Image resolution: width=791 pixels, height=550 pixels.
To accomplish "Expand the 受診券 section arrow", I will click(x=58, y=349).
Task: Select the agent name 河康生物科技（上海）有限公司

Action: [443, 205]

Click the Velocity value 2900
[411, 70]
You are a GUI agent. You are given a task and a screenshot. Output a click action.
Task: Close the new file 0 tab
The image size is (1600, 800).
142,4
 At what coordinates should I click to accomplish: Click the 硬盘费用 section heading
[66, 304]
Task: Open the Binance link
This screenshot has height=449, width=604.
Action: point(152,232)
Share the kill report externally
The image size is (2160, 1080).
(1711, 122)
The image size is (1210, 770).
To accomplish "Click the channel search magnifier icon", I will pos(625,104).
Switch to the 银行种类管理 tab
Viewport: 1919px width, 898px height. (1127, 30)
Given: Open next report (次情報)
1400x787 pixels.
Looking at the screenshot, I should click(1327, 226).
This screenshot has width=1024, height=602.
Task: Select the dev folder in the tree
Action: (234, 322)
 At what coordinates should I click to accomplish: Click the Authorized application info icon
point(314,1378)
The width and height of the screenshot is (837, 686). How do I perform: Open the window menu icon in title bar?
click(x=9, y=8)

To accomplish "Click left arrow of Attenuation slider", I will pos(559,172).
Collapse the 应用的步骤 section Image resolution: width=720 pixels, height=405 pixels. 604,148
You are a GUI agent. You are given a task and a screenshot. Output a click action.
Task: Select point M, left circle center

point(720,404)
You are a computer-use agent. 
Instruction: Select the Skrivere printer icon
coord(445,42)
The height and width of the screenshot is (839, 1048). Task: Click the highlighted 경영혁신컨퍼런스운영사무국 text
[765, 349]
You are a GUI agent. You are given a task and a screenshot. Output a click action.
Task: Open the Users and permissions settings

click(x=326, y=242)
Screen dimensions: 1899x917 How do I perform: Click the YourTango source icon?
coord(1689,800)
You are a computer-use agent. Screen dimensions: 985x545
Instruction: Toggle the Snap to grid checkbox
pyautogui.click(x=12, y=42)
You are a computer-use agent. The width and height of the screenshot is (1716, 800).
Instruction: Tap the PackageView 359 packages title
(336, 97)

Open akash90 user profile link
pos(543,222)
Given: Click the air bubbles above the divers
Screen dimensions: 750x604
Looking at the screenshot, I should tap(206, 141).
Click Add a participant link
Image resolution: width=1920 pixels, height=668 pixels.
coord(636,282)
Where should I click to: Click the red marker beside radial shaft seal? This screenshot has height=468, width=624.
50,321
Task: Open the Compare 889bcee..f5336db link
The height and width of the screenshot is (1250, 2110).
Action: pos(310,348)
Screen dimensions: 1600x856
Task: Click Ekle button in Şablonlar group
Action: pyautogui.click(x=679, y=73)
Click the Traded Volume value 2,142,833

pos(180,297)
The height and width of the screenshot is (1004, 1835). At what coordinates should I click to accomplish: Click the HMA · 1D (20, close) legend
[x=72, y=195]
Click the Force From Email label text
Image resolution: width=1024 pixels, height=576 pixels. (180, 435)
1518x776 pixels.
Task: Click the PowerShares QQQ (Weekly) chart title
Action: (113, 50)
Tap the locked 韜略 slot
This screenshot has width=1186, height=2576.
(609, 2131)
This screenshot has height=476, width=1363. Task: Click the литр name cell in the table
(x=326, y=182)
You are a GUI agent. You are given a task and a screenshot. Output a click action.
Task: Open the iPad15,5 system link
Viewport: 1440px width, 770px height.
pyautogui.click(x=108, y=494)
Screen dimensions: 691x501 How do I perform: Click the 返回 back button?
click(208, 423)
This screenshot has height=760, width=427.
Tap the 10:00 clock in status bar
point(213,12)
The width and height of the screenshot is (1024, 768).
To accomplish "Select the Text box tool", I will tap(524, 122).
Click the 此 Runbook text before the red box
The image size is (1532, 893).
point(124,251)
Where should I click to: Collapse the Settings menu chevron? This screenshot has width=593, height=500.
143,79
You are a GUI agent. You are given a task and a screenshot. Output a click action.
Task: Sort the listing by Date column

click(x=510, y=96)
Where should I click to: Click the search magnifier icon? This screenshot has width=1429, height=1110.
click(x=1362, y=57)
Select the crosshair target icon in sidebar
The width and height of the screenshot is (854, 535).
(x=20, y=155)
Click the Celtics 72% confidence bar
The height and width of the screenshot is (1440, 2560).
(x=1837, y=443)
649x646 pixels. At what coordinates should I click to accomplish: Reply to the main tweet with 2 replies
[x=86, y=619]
----
What to do:
Take from the material above the lines running from the one with "Instruction: Select the Skrivere printer icon" through the one with "Given: Click the air bubbles above the divers", and repeat them exactly, with nothing else.

Exercise response:
Instruction: Select the Skrivere printer icon
coord(445,42)
The height and width of the screenshot is (839, 1048). Task: Click the highlighted 경영혁신컨퍼런스운영사무국 text
[765, 349]
You are a GUI agent. You are given a task and a screenshot. Output a click action.
Task: Open the Users and permissions settings

click(x=326, y=242)
Screen dimensions: 1899x917 How do I perform: Click the YourTango source icon?
coord(1689,800)
You are a computer-use agent. Screen dimensions: 985x545
Instruction: Toggle the Snap to grid checkbox
pyautogui.click(x=12, y=42)
You are a computer-use agent. The width and height of the screenshot is (1716, 800).
Instruction: Tap the PackageView 359 packages title
(336, 97)

Open akash90 user profile link
pos(543,222)
Given: Click the air bubbles above the divers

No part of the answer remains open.